Records from a dataset
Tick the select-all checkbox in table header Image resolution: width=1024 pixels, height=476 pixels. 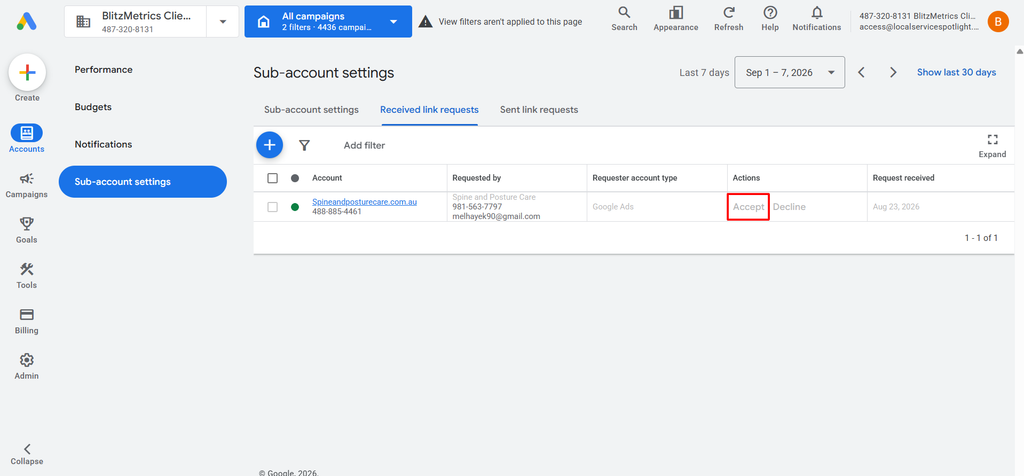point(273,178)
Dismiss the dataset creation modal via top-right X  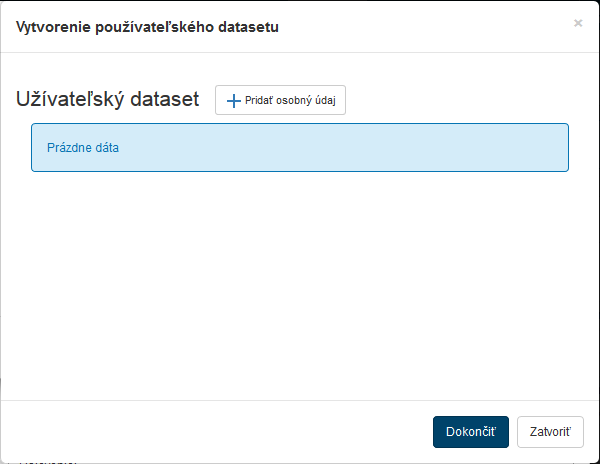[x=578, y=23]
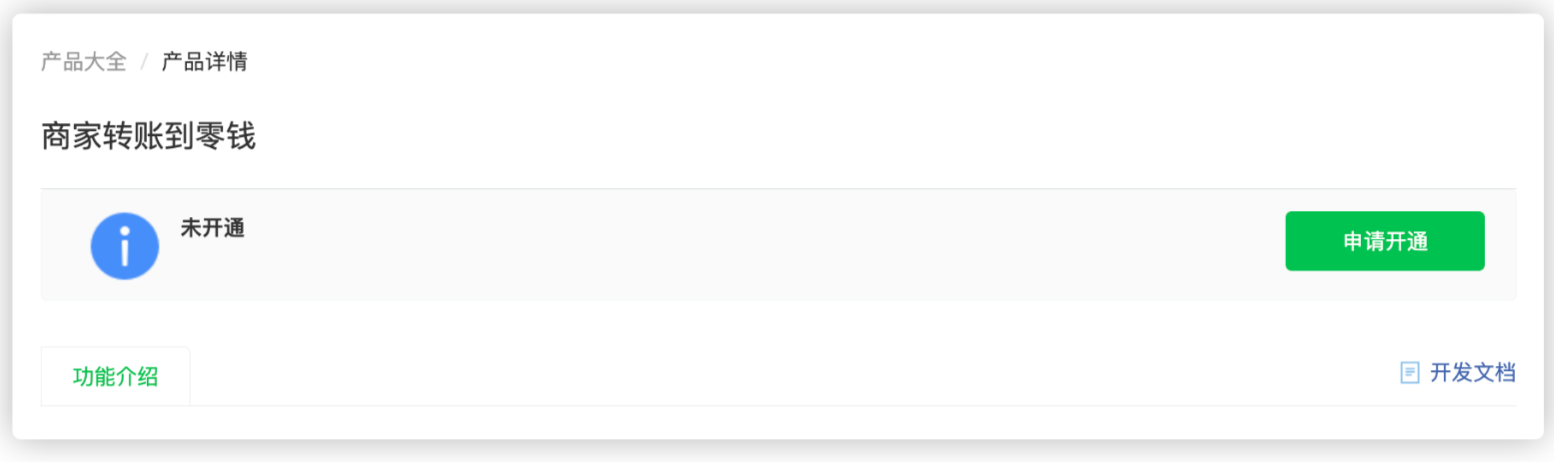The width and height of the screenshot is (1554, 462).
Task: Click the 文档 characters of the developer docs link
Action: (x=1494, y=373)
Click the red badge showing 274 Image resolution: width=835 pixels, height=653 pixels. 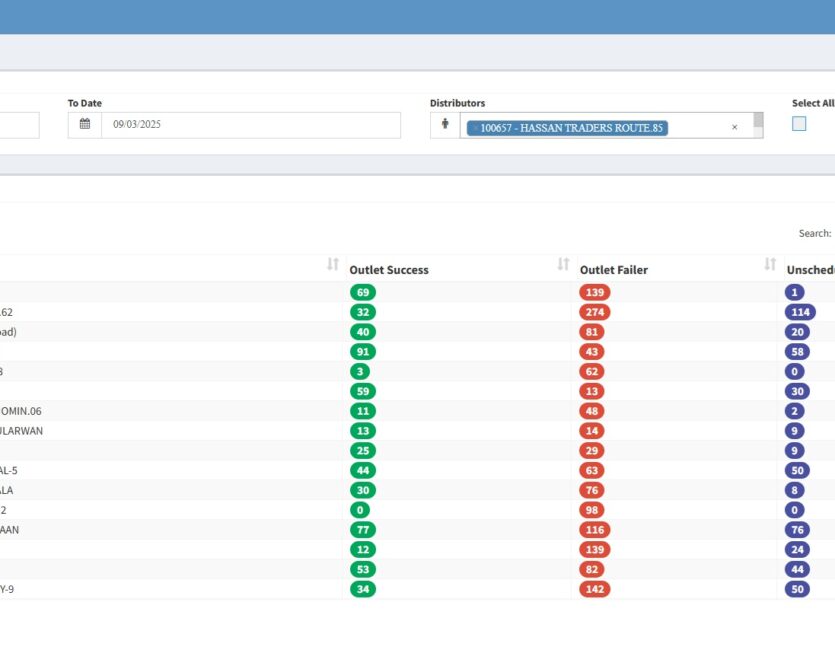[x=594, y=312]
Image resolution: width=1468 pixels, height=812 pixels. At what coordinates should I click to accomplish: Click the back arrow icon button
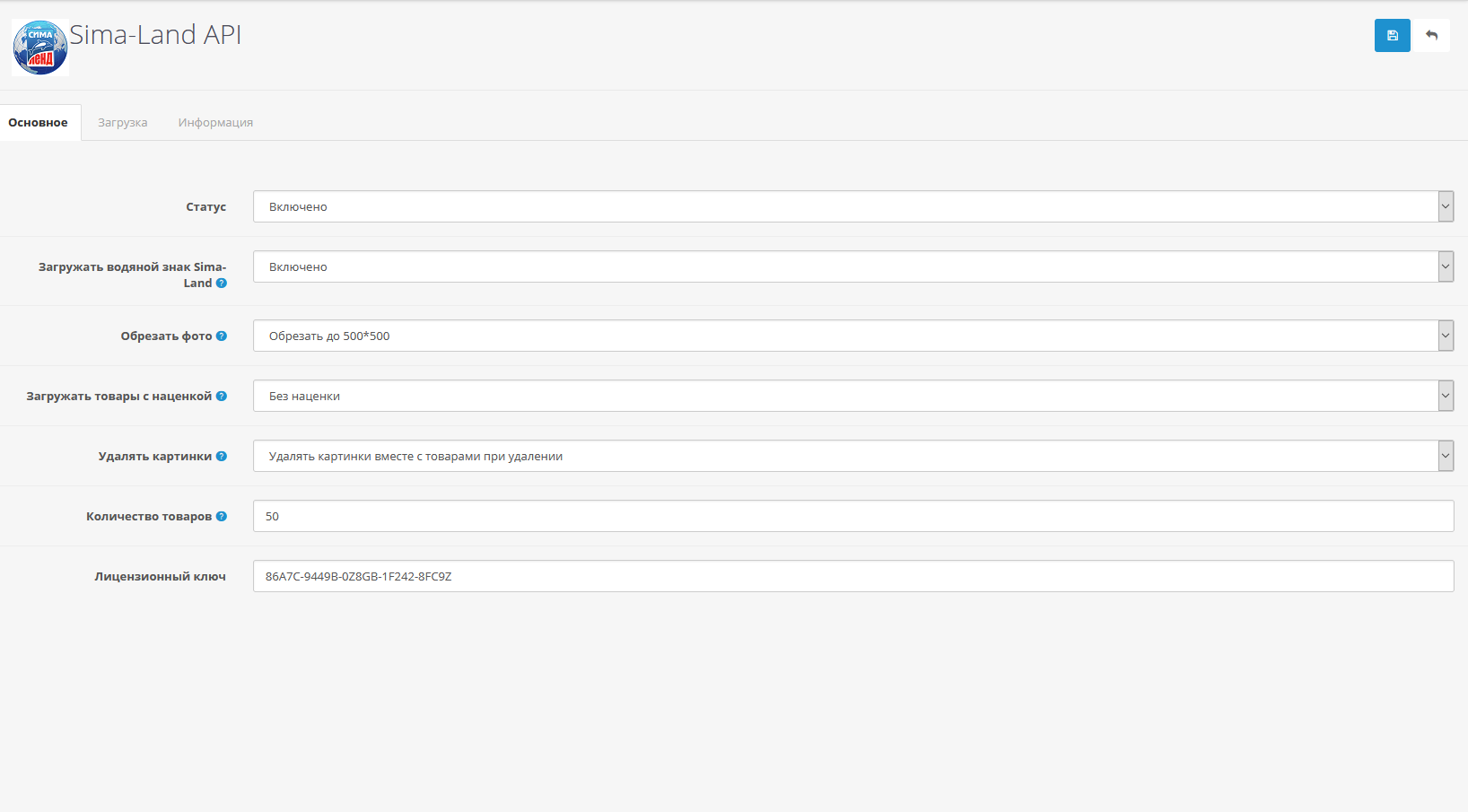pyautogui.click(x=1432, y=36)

WORK INSTRUCTIONS >>
Copy the part of the material that opens with the line containing "Image resolution: width=1468" and runs through the end of the material, replacing "back arrow" with "left arrow" and leaving everything else unchanged. Omit the pictures from your answer.

PROBLEM SOLUTION >>
Image resolution: width=1468 pixels, height=812 pixels. At what coordinates should I click to accomplish: Click the left arrow icon button
pyautogui.click(x=1432, y=36)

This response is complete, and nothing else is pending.